I wrote a 1,500-word essay with the title ‘In love with Ropalidia marginata: 34 years, and still going strong’. I am still in love, so I should now say ‘46 years, and still going strong’. Reflecting on the question of how people should choose the topic of their research, I wrote that in my opinion (or prejudice):
“The research question should come first, and then one should choose a model organism that is best suited to the question. Methods should come last, and should be slaves at the service of the question and the animal, rather than the masters that dictate what we do. Nevertheless, I must confess that the research question and the model animal are hard to prioritise.
I think this is primarily because, though of greater importance, the question is abstract and kind of ‘dead’, but the study animal is alive and often rather cute. It is hard not to fall in love with your study animal. But is that a bad thing? I don’t know – but I have been in love with my study animal for over 30 years, and no harm seems to have come of it so far.”
The well-known insect physiologist Vincent Dethier, who also wrote science for the public as well as short stories and novels for children and adults, put it simply in his charming little book To Know a Fly (1962):
“…how does one choose a proper species for study? The answer is simple. Let the species choose you.”

REQUIREMENT A. List every span of years that the passage on choosing a study animal gives for how long the author has loved the study animal.
REQUIREMENT B. Reproduce the stretch of the passage on choosing a study animal from "I wrote a 1,500-word" through "hard to prioritise.".

SUPPLIED MATERIAL.
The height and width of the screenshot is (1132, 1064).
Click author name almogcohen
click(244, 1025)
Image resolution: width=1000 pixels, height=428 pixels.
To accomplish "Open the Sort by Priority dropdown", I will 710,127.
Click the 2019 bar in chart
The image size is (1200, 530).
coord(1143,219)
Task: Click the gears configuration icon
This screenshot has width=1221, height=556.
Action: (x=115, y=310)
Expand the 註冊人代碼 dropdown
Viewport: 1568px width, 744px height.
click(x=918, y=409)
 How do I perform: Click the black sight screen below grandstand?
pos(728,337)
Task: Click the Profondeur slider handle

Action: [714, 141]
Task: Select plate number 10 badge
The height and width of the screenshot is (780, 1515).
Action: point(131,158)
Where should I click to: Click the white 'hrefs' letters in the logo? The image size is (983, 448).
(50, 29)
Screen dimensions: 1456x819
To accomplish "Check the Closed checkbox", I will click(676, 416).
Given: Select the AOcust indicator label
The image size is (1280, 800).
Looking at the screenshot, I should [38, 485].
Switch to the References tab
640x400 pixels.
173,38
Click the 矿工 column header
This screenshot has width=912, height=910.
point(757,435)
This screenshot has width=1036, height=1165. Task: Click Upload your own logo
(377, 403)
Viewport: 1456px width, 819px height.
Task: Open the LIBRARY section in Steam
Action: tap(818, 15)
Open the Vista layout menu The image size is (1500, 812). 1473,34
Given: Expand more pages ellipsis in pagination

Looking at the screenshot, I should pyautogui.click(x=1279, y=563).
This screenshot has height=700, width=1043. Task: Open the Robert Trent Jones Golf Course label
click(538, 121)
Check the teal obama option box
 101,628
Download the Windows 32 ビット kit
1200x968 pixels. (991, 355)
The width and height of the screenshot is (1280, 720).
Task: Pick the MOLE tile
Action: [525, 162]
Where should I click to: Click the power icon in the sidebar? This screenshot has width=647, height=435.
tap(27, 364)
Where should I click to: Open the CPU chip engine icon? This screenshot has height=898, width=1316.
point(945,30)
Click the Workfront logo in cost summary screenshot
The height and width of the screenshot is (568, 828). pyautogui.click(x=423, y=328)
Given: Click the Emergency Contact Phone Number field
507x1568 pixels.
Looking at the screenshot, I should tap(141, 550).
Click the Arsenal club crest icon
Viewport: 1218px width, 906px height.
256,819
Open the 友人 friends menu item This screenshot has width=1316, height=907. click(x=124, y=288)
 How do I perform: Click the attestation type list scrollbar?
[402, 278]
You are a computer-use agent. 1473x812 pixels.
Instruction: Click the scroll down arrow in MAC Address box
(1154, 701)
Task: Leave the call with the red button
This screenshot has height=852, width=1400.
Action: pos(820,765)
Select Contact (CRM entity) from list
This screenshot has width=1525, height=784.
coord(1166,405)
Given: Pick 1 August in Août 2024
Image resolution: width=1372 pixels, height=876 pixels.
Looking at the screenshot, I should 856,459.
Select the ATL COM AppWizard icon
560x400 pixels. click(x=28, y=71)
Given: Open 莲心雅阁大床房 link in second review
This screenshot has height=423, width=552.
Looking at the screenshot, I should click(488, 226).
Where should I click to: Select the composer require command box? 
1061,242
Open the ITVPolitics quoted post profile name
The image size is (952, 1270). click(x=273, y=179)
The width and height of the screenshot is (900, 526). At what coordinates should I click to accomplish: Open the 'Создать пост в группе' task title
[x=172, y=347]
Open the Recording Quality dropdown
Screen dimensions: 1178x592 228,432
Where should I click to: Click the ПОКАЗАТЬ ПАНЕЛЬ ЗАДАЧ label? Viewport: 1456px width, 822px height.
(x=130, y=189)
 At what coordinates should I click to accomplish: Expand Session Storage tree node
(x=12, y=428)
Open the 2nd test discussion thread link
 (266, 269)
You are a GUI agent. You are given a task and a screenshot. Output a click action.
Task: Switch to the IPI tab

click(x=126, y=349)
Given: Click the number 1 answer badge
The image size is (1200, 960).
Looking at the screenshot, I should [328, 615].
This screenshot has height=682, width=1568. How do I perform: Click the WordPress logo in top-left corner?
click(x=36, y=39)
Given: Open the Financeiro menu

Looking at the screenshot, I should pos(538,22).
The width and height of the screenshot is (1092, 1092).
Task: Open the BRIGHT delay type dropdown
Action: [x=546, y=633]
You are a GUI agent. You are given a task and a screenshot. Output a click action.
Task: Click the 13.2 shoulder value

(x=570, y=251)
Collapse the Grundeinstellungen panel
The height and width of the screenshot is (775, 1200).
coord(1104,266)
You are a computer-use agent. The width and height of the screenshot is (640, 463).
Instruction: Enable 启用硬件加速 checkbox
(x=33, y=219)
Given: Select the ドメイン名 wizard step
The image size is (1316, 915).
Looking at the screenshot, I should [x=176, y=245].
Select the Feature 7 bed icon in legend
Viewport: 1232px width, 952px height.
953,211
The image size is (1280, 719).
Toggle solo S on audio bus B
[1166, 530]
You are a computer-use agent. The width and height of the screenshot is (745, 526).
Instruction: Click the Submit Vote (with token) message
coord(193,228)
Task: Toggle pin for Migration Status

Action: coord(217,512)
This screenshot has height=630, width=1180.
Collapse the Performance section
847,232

COMPLETE OUTPUT A.
- 34 years
- 46 years
- over 30 years

COMPLETE OUTPUT B.
I wrote a 1,500-word essay with the title ‘In love with Ropalidia marginata: 34 years, and still going strong’. I am still in love, so I should now say ‘46 years, and still going strong’. Reflecting on the question of how people should choose the topic of their research, I wrote that in my opinion (or prejudice):
“The research question should come first, and then one should choose a model organism that is best suited to the question. Methods should come last, and should be slaves at the service of the question and the animal, rather than the masters that dictate what we do. Nevertheless, I must confess that the research question and the model animal are hard to prioritise.